▸ **WHAT TO DO**
The count of lines below that include the string "computer" is the whole answer; write it alone.

------------------------------

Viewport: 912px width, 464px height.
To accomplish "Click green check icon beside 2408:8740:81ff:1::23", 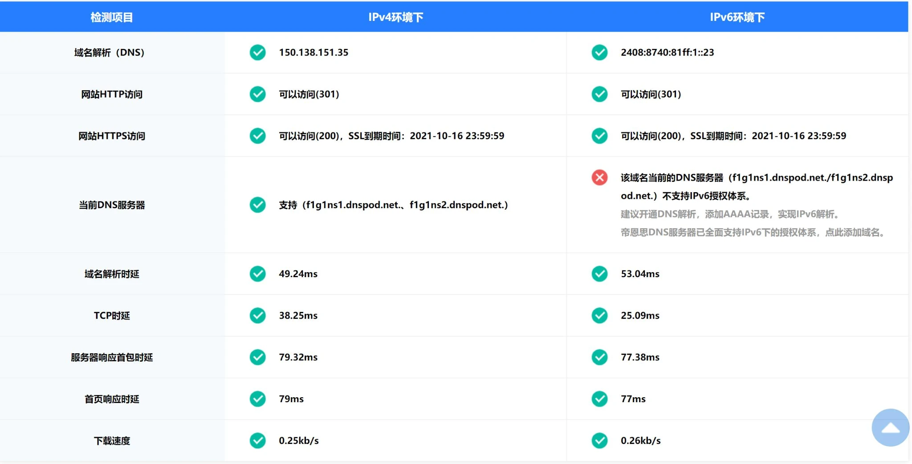I will pyautogui.click(x=599, y=52).
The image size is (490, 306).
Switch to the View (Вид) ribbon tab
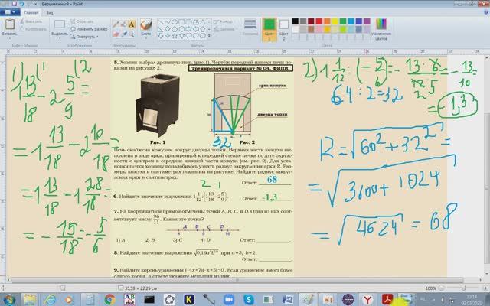pyautogui.click(x=50, y=13)
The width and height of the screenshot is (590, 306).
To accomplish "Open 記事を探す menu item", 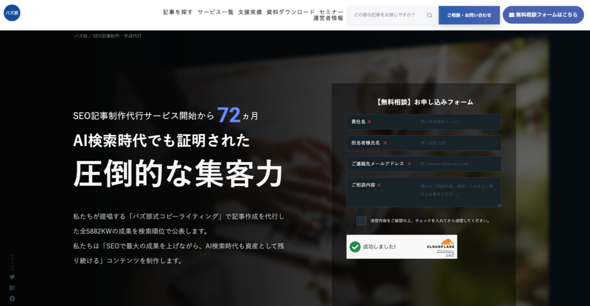I will [x=178, y=12].
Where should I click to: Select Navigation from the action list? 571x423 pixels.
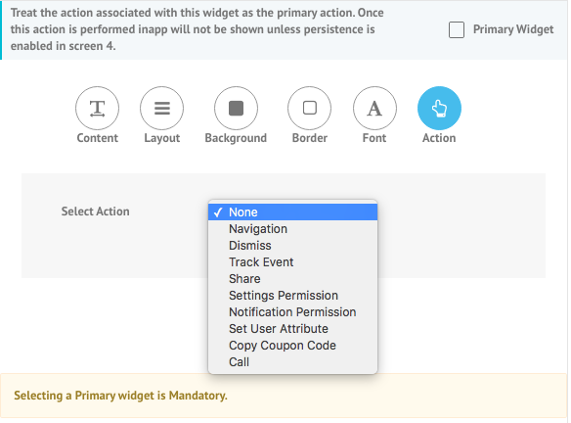292,229
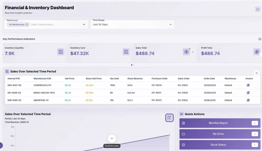262x151 pixels.
Task: Open the Time Range dropdown
Action: (x=171, y=25)
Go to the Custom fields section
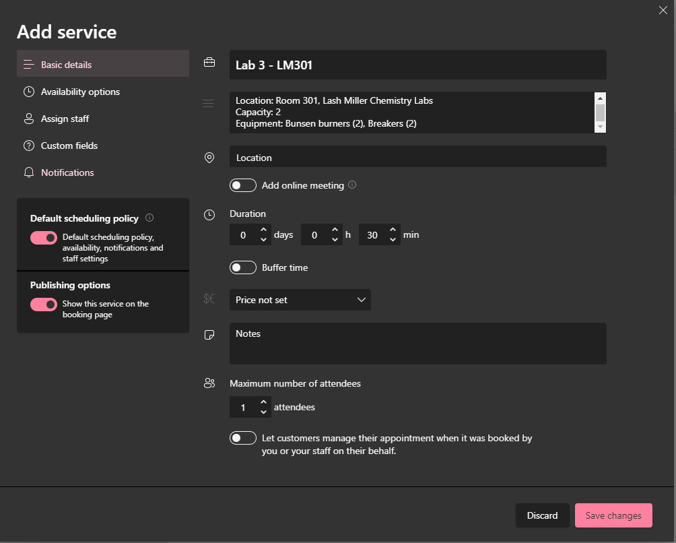This screenshot has height=543, width=676. pyautogui.click(x=69, y=146)
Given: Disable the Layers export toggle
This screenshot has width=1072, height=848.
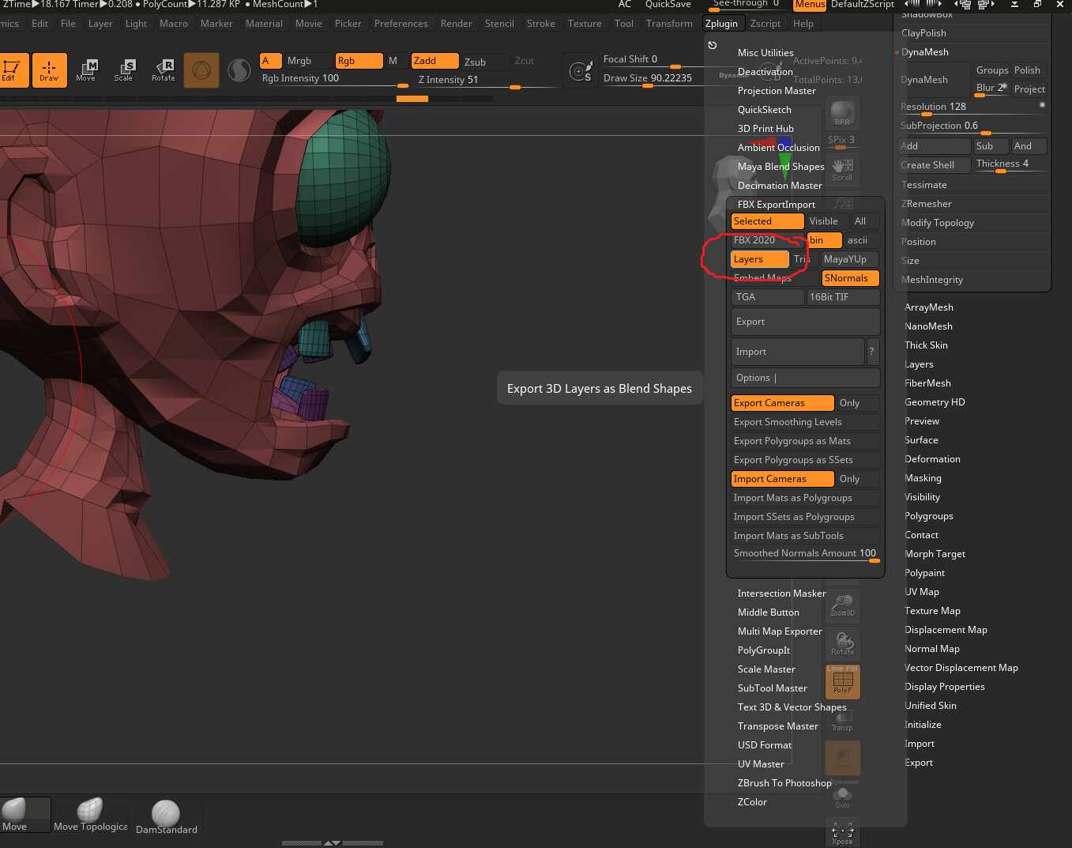Looking at the screenshot, I should pos(759,259).
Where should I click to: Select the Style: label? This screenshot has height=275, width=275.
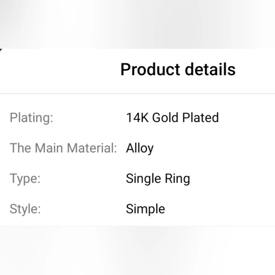pos(25,209)
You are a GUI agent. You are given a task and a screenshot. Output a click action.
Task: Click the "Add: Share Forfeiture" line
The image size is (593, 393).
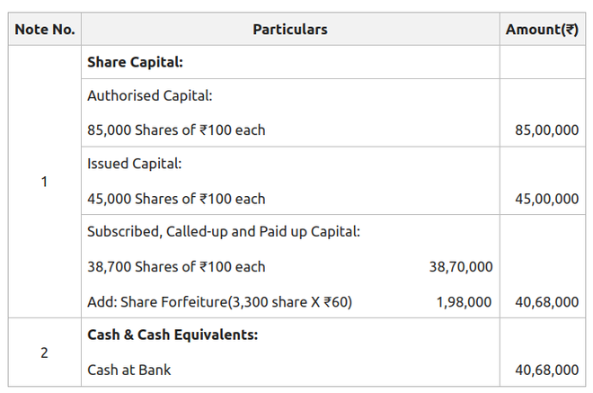pos(219,302)
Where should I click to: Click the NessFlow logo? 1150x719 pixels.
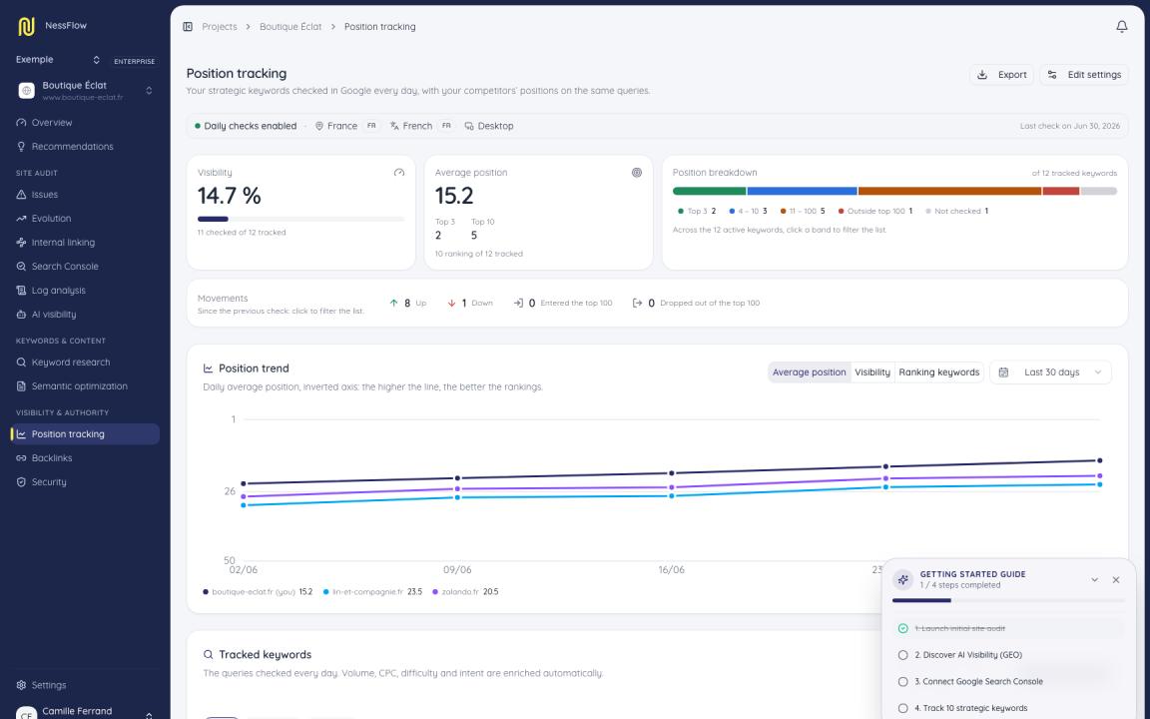26,26
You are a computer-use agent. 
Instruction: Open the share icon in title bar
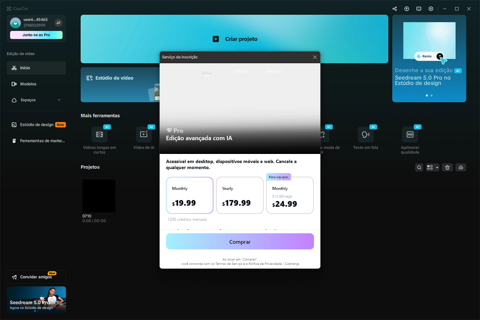click(395, 9)
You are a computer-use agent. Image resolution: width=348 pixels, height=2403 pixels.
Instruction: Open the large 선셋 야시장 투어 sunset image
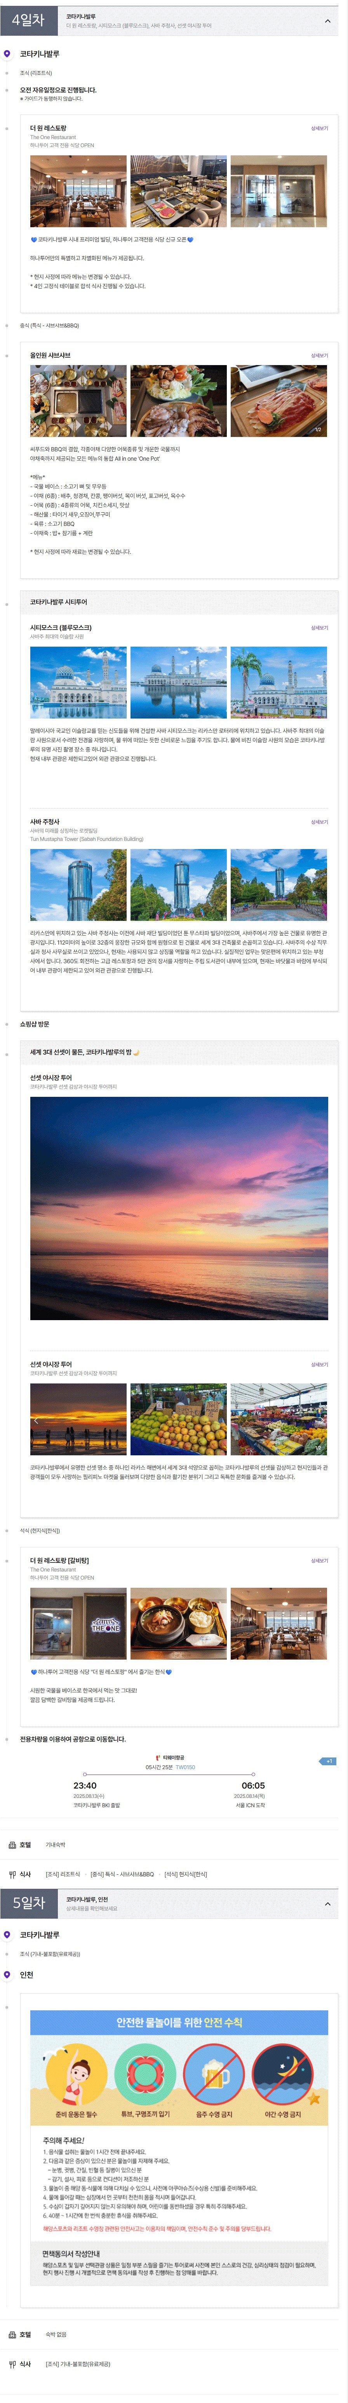[179, 1208]
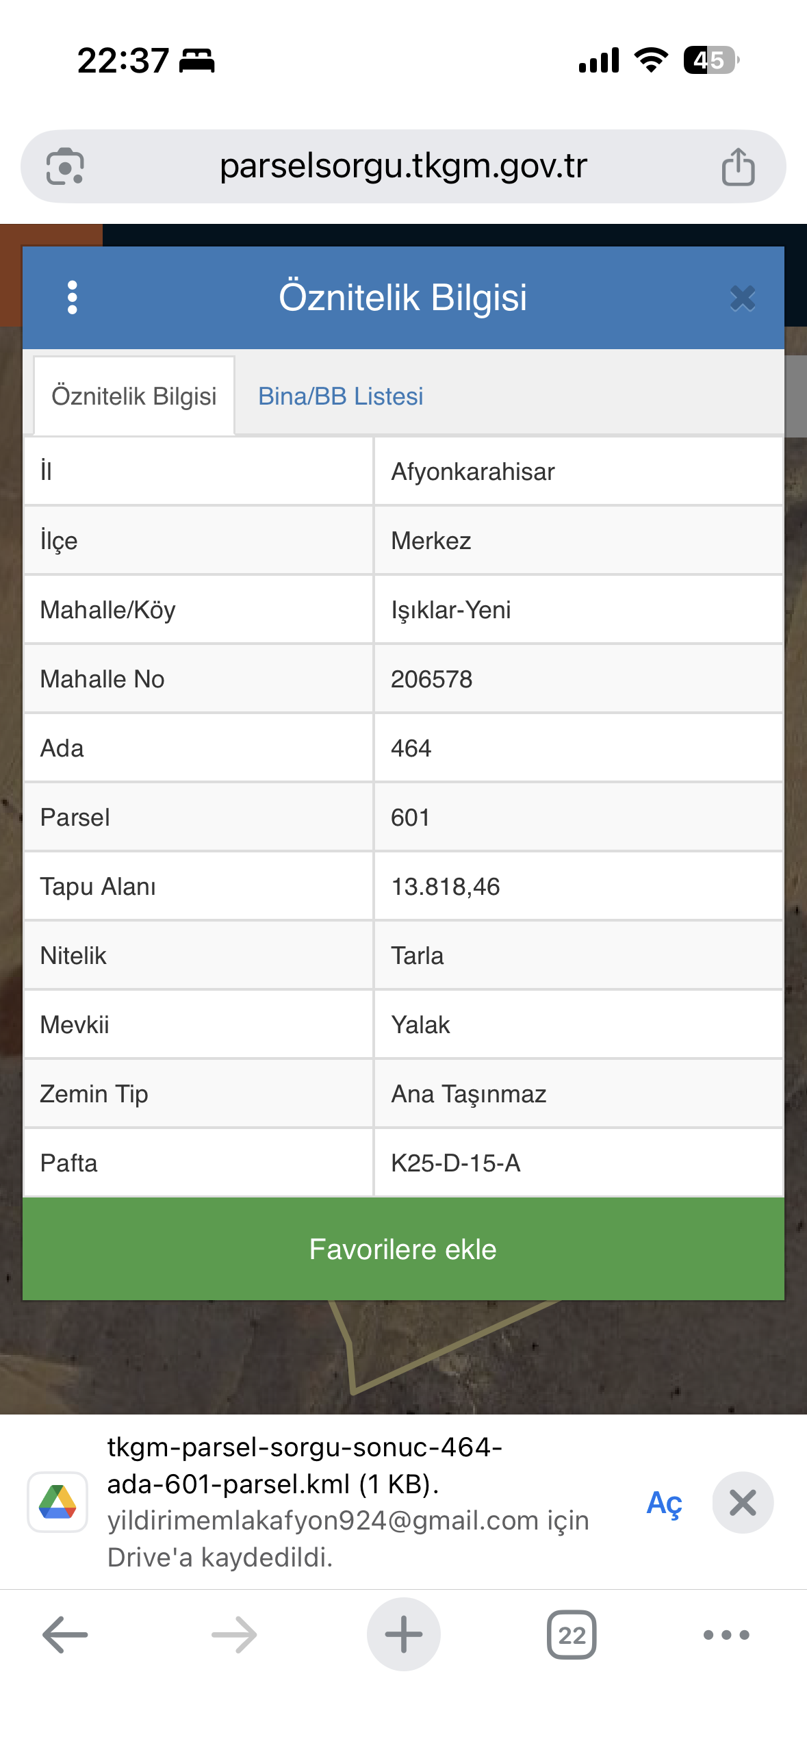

------------------------------

▸ **SOLUTION TO THIS EXERCISE**
2